Finance Director Melanie Purcell at the third meeting of the CBC on April 27, 2021. Her statement begins at 1:19:15 of the video. Watch it here.
“We need to clarify our language requirements and our terms. We have a legally balanced budget before the committee. It has the use of fund balance to offset the fact that operating revenues do not equal operating expenses. We’ve been very clear about that. That is mindful. It also is balanced on the premise that there is a very emphatic recommendation that the council get into the weeds and get into the policy discussion of what we do from here. It cannot be sustained. We have been very emphatic. This is not a sustainable general fund budget…. The committee is looking at the 2 year window and rightfully recognizing that the future does not look bright. There is room for the committee to make recommendations to the city council about where to concentrate their energy over the next 6 to 18 months. There is only a 6 to 18 month window before there is a major problem. And that is something that both the city manager’s message, as well as my executive summary, spell out. You’re absolutely correct in that there is a deficit coming on the horizon. We have been very straightforward, very upfront about that. It is however, does meet the standards of the state. It does meet best practices but for a very, very limited window. We are very fortunate that the federal government is releasing funds to the city otherwise this would be a completely different conversation and there would not be a 6 to 18 month window for the city to decide what it’s willing to live with or what it wants to live with. It would be gutted.”
Gabe Howe, executive director of the nonprofit Siskiyou Mountain Club in the RV Times, March 27, 2023
“We have 404 miles of trails that we promise to maintain each mile every three years.”

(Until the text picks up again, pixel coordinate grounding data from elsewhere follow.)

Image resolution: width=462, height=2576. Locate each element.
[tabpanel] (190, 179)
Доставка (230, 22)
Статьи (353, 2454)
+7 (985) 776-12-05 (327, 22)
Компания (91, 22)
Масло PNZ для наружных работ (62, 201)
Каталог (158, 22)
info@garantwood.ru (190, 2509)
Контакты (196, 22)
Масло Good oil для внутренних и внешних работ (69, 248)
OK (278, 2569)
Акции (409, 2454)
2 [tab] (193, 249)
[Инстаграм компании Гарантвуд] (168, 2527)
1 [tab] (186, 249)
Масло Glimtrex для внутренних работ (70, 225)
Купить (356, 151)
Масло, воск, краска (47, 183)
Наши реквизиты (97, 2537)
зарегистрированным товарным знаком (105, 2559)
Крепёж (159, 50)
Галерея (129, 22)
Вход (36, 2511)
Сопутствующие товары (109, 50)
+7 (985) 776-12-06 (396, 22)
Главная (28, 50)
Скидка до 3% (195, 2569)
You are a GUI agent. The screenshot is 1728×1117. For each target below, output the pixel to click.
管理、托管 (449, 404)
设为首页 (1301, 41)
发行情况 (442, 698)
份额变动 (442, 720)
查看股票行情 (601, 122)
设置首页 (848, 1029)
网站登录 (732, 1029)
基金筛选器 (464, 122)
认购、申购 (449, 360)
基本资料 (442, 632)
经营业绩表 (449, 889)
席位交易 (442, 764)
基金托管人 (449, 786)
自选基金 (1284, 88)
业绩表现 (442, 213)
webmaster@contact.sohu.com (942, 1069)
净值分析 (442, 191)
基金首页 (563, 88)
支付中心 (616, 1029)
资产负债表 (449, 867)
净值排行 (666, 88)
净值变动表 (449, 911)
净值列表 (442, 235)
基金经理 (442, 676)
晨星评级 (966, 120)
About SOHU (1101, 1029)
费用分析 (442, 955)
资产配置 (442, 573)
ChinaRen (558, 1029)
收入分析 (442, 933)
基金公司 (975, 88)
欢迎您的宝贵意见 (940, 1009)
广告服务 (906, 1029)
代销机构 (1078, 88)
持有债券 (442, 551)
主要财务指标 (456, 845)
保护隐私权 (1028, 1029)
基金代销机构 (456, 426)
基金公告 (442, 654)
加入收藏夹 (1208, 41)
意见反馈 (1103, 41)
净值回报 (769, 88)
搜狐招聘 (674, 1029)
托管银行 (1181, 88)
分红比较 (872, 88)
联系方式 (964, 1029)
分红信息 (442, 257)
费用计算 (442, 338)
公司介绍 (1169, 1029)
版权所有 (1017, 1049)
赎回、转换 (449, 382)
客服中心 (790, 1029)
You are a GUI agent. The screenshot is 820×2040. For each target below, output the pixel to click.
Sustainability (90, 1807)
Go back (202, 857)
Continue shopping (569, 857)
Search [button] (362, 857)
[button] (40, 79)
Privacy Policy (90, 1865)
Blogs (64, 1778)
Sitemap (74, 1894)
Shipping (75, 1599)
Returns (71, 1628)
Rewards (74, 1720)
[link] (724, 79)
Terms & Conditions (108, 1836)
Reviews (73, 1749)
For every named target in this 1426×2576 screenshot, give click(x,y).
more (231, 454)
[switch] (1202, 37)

[editor’s note: then WHY should the City of Ashland spend taxpayer dollars on purchasing more new land for trails?]
Fire and Rescue Wildfire Division Chief Chris Chambers discussing the addendum to the Climate Change Addendum to the Ashland Forest Plan at the City council Meeting, April 18, 2023:
Ashland in some places, and especially in the city Forest lands– actually just around the Palen property– we have some of the highest trail density that you could have, because you can’t really walk very far without tripping over a trail, and comparing our trail density to other areas. But that’s you know one local area, but we have other areas where we don’t have any trails. So it’s a complicated decision-making process when we talk about adding recreation to the landscape. It’s definitely better to disperse, it but also the kind of recreation matters.